Pictorial health warnings on tobacco products
WHO/Europe's new evidence brief reviews the effects of large pictorial warnings on the packaging of tobacco products on knowledge and behaviour. Studies have shown that pictorial health warnings increase attempts to quit and decrease smoking uptake. Combined written and graphic health messages on the packaging of tobacco products are more effective than text-only warnings. Contrary to tobacco companies' claims, pictorial health warnings are quick and cheap to apply, and do not increase illicit trade.
As Romania and the United Kingdom are the only countries in the WHO European Region to have implemented pictorial health warnings designed by the European Commission, the evidence brief gives examples of pictorial warnings' effectiveness from countries both within and outside the Region.

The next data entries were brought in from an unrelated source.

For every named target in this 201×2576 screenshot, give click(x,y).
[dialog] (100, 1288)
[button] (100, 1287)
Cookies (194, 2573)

Effect on smoking cessation
- In a Canadian study, 44% of smokers reported that pictorial health warnings had increased their motivation to quit.

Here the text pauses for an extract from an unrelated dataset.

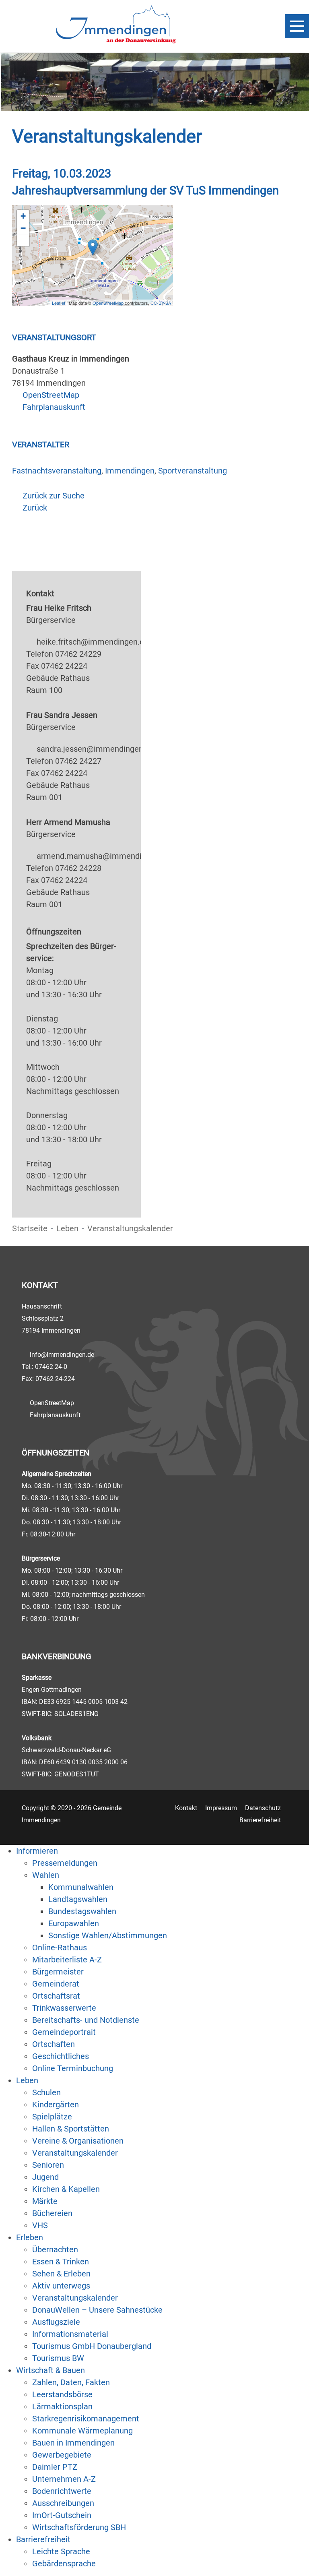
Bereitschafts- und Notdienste (85, 2020)
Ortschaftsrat (56, 1996)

- In Romania, combined text and pictorial warnings prompted 31% of smokers to try to quit.
- Providing a quitline telephone number on packages increases attempts to quit. Brazil registered an almost ninefold increase in quitline calls within 6 months of adopting pictorial warnings.
- The United Kingdom registered twice as many quitline calls per month after introducing larger textual warnings.
Increased awareness of health risks
Health warnings on packs are among the most effective sources of health information. More smokers report learning of the risks of smoking from them than from any other source, apart from television. Many non-smokers know of the health warnings on packs.
Pictorial warnings more likely to be noticed and read than text-only warnings
A European Union (EU) study revealed that 61% of Romanian and 56% of British respondents found health warnings on tobacco packs more effective when they comprised picture and text, rather than text alone.
The revised EU Tobacco Products Directive, which entered into force on 19 May 2014, requires both textual and pictorial warnings, covering the top 65% of both front and back of tobacco packs.
World No Tobacco Day
World No Tobacco Day, 31 May 2015, focuses on eliminating the illicit trade in tobacco products. This would benefit Europe the most among WHO regions. Illicit trade in cigarettes is estimated to account for 6–10% of the total market in the European Region.